Pixel coordinate grounding data
[Start of section]
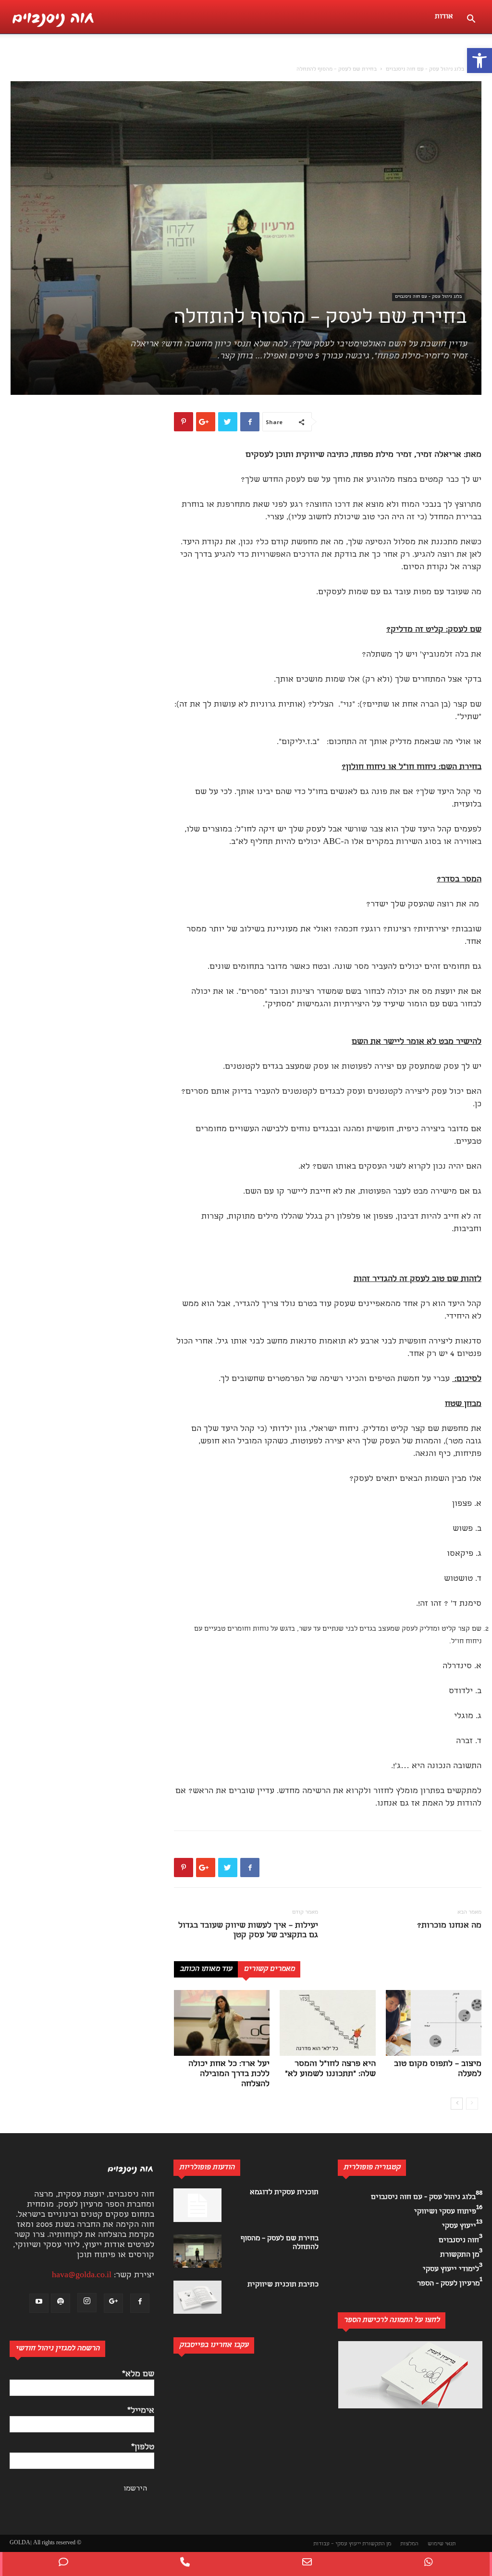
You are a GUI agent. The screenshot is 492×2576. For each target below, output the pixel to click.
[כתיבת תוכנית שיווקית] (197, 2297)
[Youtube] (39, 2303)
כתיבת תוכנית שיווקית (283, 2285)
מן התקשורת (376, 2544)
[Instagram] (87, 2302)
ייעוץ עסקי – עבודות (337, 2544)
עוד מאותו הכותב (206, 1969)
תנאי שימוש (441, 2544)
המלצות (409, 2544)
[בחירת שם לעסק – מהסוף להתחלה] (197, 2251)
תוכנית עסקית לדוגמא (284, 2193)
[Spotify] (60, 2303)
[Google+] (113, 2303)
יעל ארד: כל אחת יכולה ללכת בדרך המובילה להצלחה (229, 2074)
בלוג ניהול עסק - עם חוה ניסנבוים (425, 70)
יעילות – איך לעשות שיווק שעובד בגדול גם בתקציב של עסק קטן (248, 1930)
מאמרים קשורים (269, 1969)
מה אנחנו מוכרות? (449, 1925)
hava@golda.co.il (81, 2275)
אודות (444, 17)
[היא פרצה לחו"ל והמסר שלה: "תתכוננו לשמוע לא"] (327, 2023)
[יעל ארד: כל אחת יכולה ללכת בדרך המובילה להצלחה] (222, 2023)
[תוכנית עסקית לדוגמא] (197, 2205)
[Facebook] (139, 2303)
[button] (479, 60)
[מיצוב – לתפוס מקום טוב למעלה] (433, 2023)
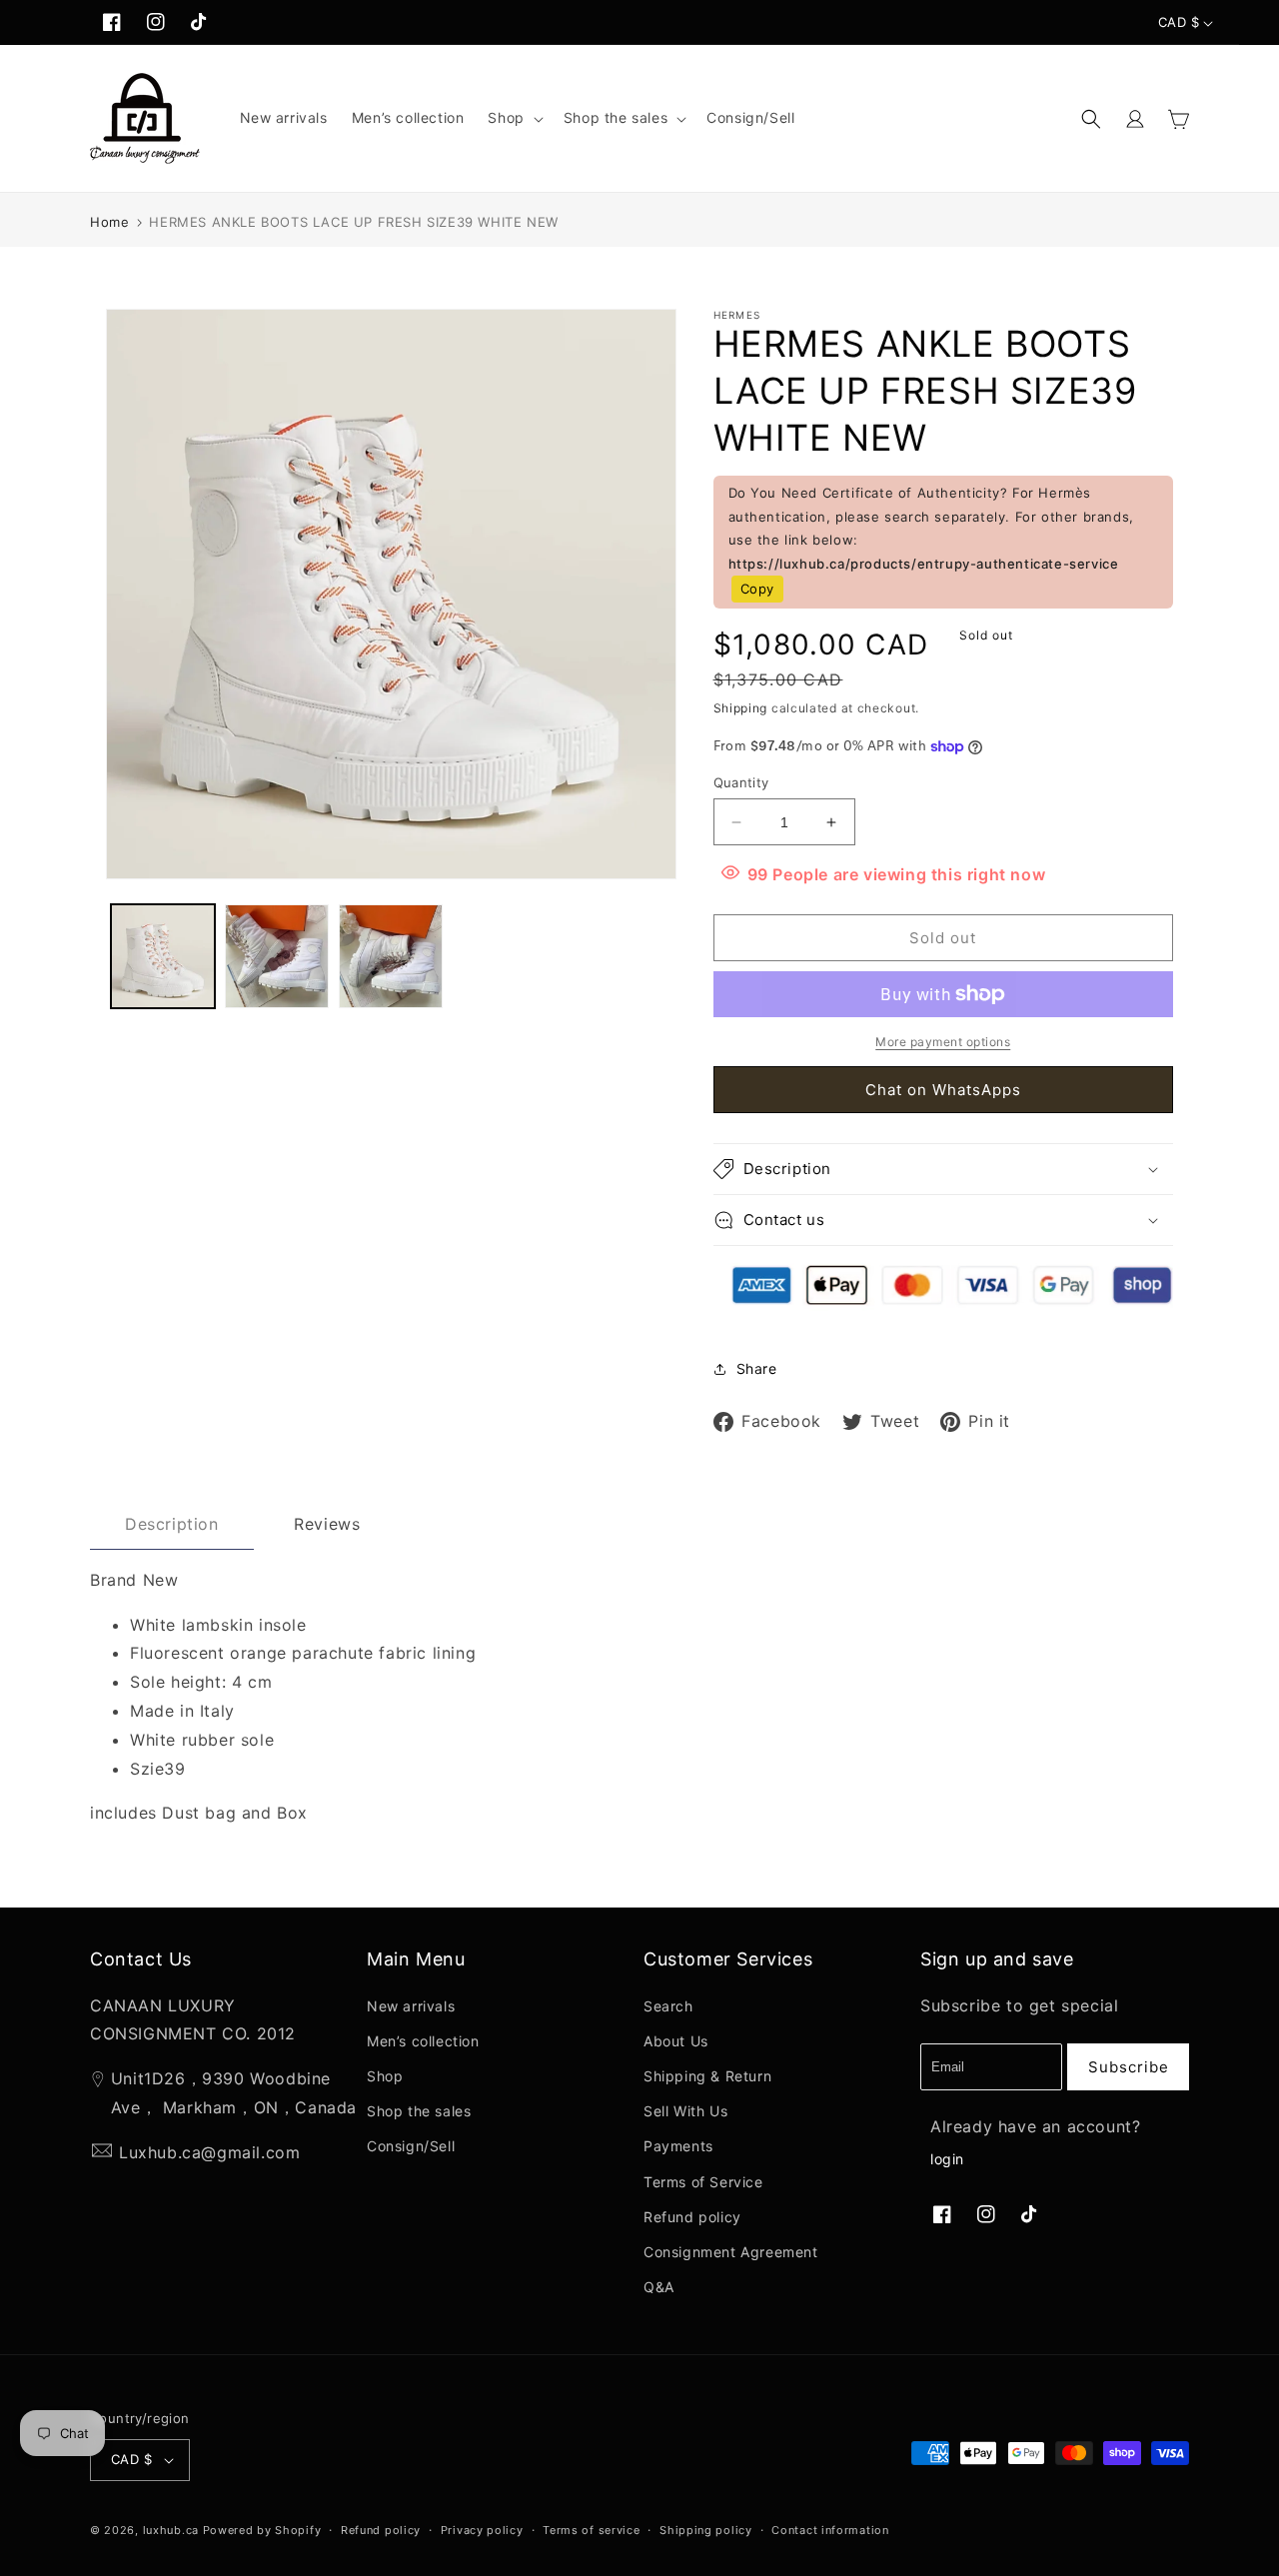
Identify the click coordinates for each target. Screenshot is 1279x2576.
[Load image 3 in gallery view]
[End of section]
ASSIGNMENT → All lines above with the word "כתיבת" need to be reported.

RESULT →
[כתיבת תוכנית שיווקית] (197, 2297)
כתיבת תוכנית שיווקית (283, 2285)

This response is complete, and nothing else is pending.